Tuesday July 21st, 2015

FIFA has told Crossfire Premier to take its case against Major League Soccer and the United States Soccer Federation for solidarity payments to the governing body’s Dispute Resolution Chamber in a letter obtained by SI.com. Since February, Crossfire has been seeking payments on DeAndre Yedlin’s transfer from MLS to Tottenham Hotspur in conjunction with FIFA regulations.

After initiating correspondence with Spurs, Crossfire alleges that MLS prevented the club receiving its due payment and that U.S. Soccer would not intervene. On June 29, Crossfire sent a letter to the FIFA Executive Committee asking for intervention or permission to sue MLS and U.S. Soccer in the U.S. or United Kingdom.

“We acknowledge receipt of your correspondence … and have noted that you deem that Crossfire Foundation is entitled to a portion of the solidarity contribution,” FIFA says in its letter, which was copied to U.S. Soccer. “The body competent to hear disputes relating to the solidarity mechanism between clubs belonging to different associations is the Dispute Resolution Chamber.”

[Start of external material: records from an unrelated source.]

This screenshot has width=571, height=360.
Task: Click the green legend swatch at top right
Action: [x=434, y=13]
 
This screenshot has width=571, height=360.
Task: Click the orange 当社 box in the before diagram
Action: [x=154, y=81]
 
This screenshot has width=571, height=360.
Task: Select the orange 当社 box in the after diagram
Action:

The usually steep cost was one major sticking point that prevented Crossfire from taking its case to the DRC immediately, but the letter from FIFA states that bringing this case would cost no more than 5,000 Swiss francs, or just less than $5,300 at the time of writing. The club previously believed it would be on the hook for 25,000 francs or $26,300, a much more prohibitive amount.

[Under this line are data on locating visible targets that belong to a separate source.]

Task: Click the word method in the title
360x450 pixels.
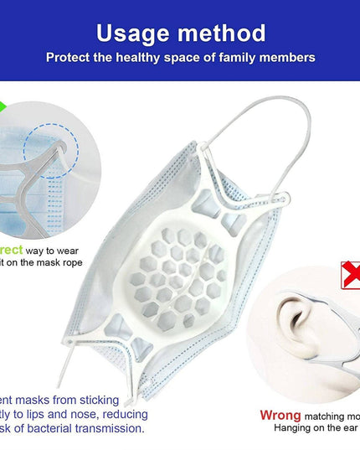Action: [219, 34]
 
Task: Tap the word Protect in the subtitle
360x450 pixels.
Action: [70, 58]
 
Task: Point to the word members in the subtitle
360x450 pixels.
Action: [285, 58]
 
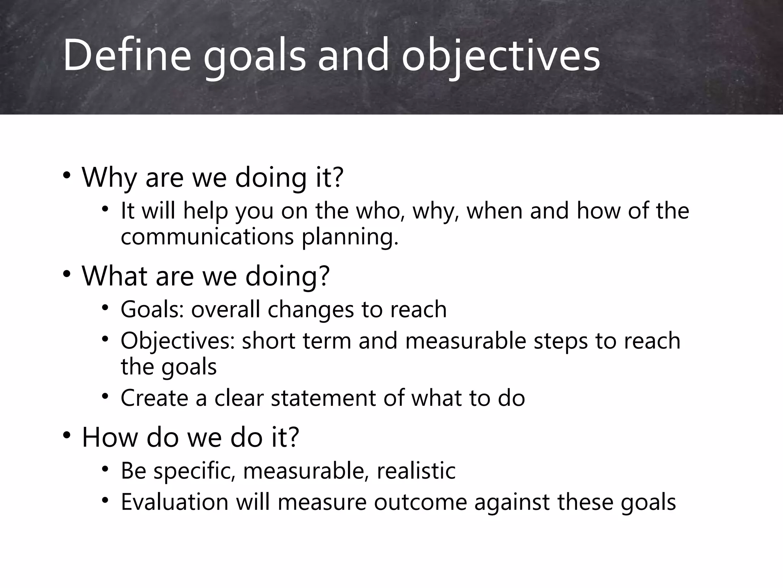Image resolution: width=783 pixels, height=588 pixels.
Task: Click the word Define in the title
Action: tap(127, 56)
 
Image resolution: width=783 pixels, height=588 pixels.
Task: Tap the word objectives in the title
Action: tap(500, 56)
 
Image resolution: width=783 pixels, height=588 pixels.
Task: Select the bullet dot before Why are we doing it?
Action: tap(67, 175)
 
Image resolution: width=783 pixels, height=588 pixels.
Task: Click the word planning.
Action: tap(350, 237)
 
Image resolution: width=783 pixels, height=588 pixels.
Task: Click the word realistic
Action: tap(416, 470)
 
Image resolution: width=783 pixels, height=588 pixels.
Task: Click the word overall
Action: tap(226, 309)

Because the buying club is responsible for paying solidarity fees to a player’s previous youth clubs, Crossfire will have to bring its case against Tottenham rather than MLS and U.S. Soccer directly. However, through divulging details of the case to FIFA, the American bodies will likely be roped into the proceedings as well, should Crossfire file its claim in Zurich.

Planet Futbol
More U.S. youth clubs, including Dempsey's, join compensation fight

In FIFA's Regulations on the Status and Transfer of Players, Article 20 dictates that training compensation must be paid to all clubs that had a hand in a player’s development up to age 21 for first-time professionals and transfers between clubs in different national associations until he turns 23.

Article 21 states that solidarity is due for non-free player transfers to every club that held his registration until age 23.

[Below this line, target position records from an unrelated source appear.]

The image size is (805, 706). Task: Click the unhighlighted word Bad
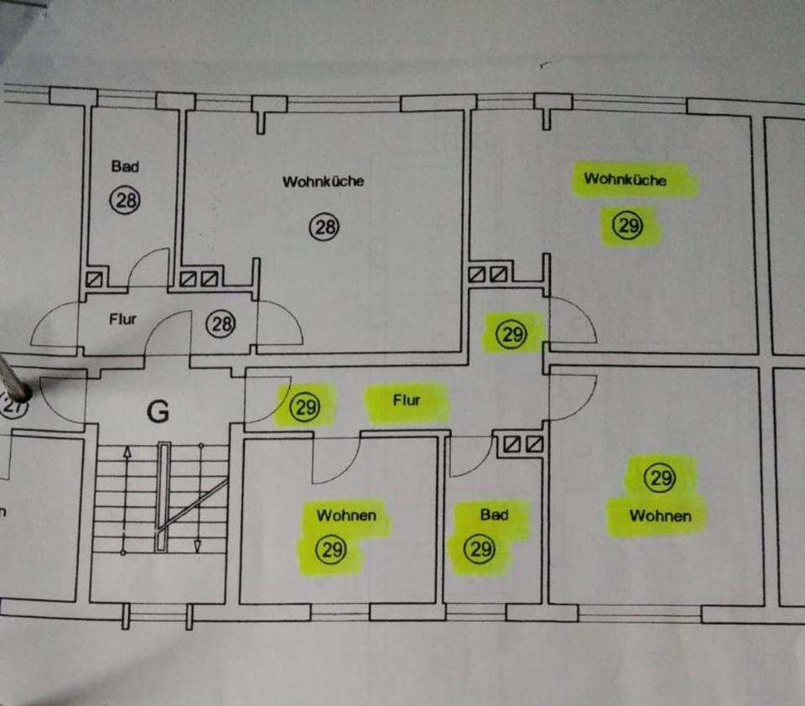(125, 166)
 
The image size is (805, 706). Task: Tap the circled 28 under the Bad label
(126, 200)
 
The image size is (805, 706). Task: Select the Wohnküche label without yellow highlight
(323, 181)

Training compensation is designed to reimburse clubs for their expenses in a player's training, while solidarity is meant to reward clubs for that development, regardless of who paid the fees.

Yedlin turned 22 earlier this month.

Since Crossfire’s initial letter to FIFA, the list of clubs going public with disputes against U.S. Soccer and MLS with regard to solidarity has grown. It now includes Chicago Magic, De Anza Force, Westside Timbers, Northwest Nationals and Clint Dempsey’s former club, Dallas Texans SC, as well as others that have not publicly divulged their grievances yet.

In earlier interviews with SI.com, Texans president Paul Stewart and Crossfire lawyer Lance Reich said the class of U.S. clubs is considering an alternative to requiring adherence to the FIFA regulations. They would be open to establishing a unique system whereby American clubs could be rewarded and incentivized for player development.

However, with FIFA’s acknowledgement of the case and a clear path to filing claims with the world’s governing body, time for a settlement among all parties involved is growing ever shorter.